In 23 of the 29 cases (79.3%), echo-Doppler criteria of non obstructive mild hypertrophic cardiomyopathy were found. T-waves became normal during exercise testing, returning to isoelectric during recovery, in 19 of the 23 cases. In 17 of these cases, reversible T-wave changes were observed between successive ECG's; T-wave changes became clearly negative when the level of exercise was increased. Holter recordings did not show pathological findings.
We believe that echo-Doppler studies must be performed in asymptomatic patients showing the ECG pattern described above, because they are strongly suspicious of having mild hypertrophic cardiomyopathy.
心电图(ECG)记录显示等电位T波缺乏特异性,常导致诊断存疑。本研究试图证明,可从显示等电位T波的典型心电图模式中识别出表现为良性肥厚型心肌病的无症状患者。
在5126名无症状健康机组人员中,有45人被发现其心电图模式为所有导联均显示等电位T波,但V2和V3导联正常。其中12人III导联和aVF导联T波倒置。

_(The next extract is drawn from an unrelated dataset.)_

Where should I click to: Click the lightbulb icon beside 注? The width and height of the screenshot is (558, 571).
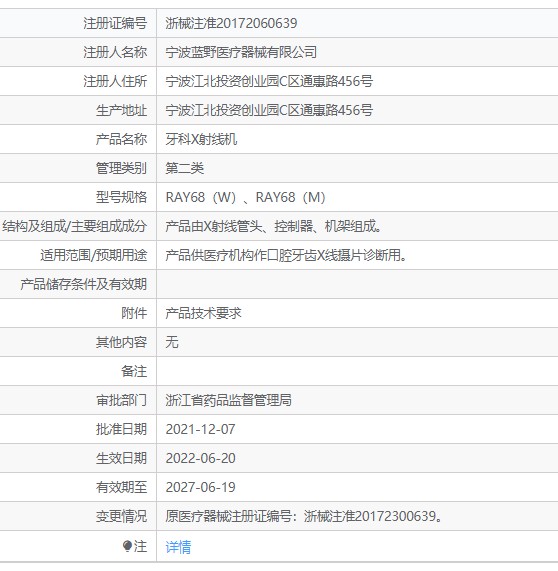[x=127, y=546]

对45例中的29例进行了心脏超声多普勒检查、布鲁斯试验和24小时动态心电图记录;所有患者均为30 - 55岁(43.1±7.1)的男性,无任何相关疾病,也未从事剧烈运动,并设立了15名健康受试者作为对照组。在这29例患者中,对在2至20年(13.0±5.9)期间进行的2 - 21次心电图(11.1±6.3)进行了回顾。
29例中的23例(79.3%)符合非梗阻性轻度肥厚型心肌病的超声多普勒诊断标准。在23例中的19例中,运动试验期间T波恢复正常,恢复过程中又回到等电位状态。其中17例在连续心电图之间观察到可逆性T波变化;运动强度增加时T波变化明显倒置。动态心电图记录未显示病理结果。
我们认为,对于表现出上述心电图模式的无症状患者,必须进行超声多普勒检查,因为他们极有可能患有轻度肥厚型心肌病。